|As the Cold War intensified during the 1950s, nuclear deterrence became a key element of global diplomacy. The United States and the Soviet Union were keeping
pace with each other in developing atomic weapons and had deployed large manned bomber forces capable of reaching each other’s homelands with either forward
basing or aerial refueling. Both superpowers were also quick to take advantage of captured German V-1 and V-2 technology from World War II to begin development
of both guided and ballistic missiles for tactical and strategic use. Submarines had proven their worth in being able to travel undetected for relatively great distances,
so it wasn’t a big leap to utilize them in some capacity to deploy missiles. The U.S. Navy converted two World War II fleet boats, USS Carbonero (SS-337) and
USS Cusk (SS-348), to carry a U.S. variant of the German V-1 missile, known as the Loon, which was first launched at sea in February 1947. At this time, the
supersonic Grumman Rigel (SSM-N-6) and the subsonic Chance-Vought Regulus (SSM-N-8) were being developed. Each missile was intended to carry a 3,000
pound warhead for 500 nautical miles. The Regulus missile was successfully developed into the U.S. Navy’s first sea-going nuclear deterrent (the Rigel project was
abandoned in 1953) and was initially deployed on the heavy cruiser USS Los Angeles (CA-135) in 1955.

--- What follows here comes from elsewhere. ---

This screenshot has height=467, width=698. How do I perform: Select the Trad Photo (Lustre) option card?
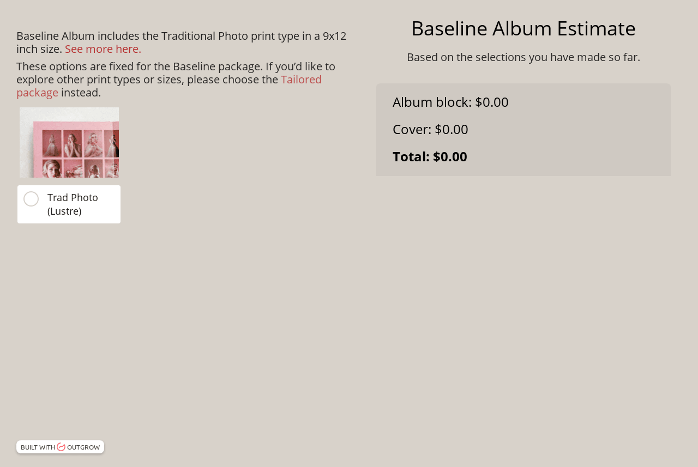click(x=69, y=204)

USS Tunny (SS/SSG-282) was the first submarine to carry Regulus. Launched in 1942, she was a Gato class World War II fleet submarine. Tunny completed nine
war patrols and earned nine battle stars in the Pacific war before being decommissioned in December 1945. During the Korean War she was briefly recommissioned
but later decommissioned again. In 1953, she was brought out for conversion to a guided missile submarine (SSG). This consisted of deck-mounting a large,
pressurized, cylindrical hangar, some 15 feet in diameter, just abaft the sail, with a collapsible launch ramp extending aft. The hangar could accommodate two
Regulus I missiles in a rotating ring arrangement. The missiles could be prepped while the submarine was still submerged by entering the hangar through an access
trunk. However, the actual launching required the submarine to surface and for crew to manually move the missile onto the rails before it could be fired. The boat
could submerge to periscope depth to guide the missile to the radar horizon. The Tunny’s conversion was completed very quickly and she fired her first Regulus at
sea in July 1953. For the next several years, Tunny operated out of Point Mugu, California, primarily as a Regulus test platform.
In October 1955, USS Barbero, originally SS-317 and also a World War II fleet boat, was brought out of mothballs and received a similar conversion to become the
Navy’s second SSG. Barbero joined the Atlantic Fleet and Tunny remained in the Pacific Fleet, now based out of Pearl Harbor. Tunny completed ten deterrent
patrols and successfully launched a total of 100 Regulus exercise missiles, the only submarine in history to accomplish such a feat. In May 1965, the Regulus missile
system was phased out, and Tunny was redesignated SS-282. Before long, the missile hangar was converted into a troop berthing compartment, and in October
1966 Tunny was re-designated a troop transport submarine (APSS). She served in other capacities until she was decommissioned on 28 June 1969.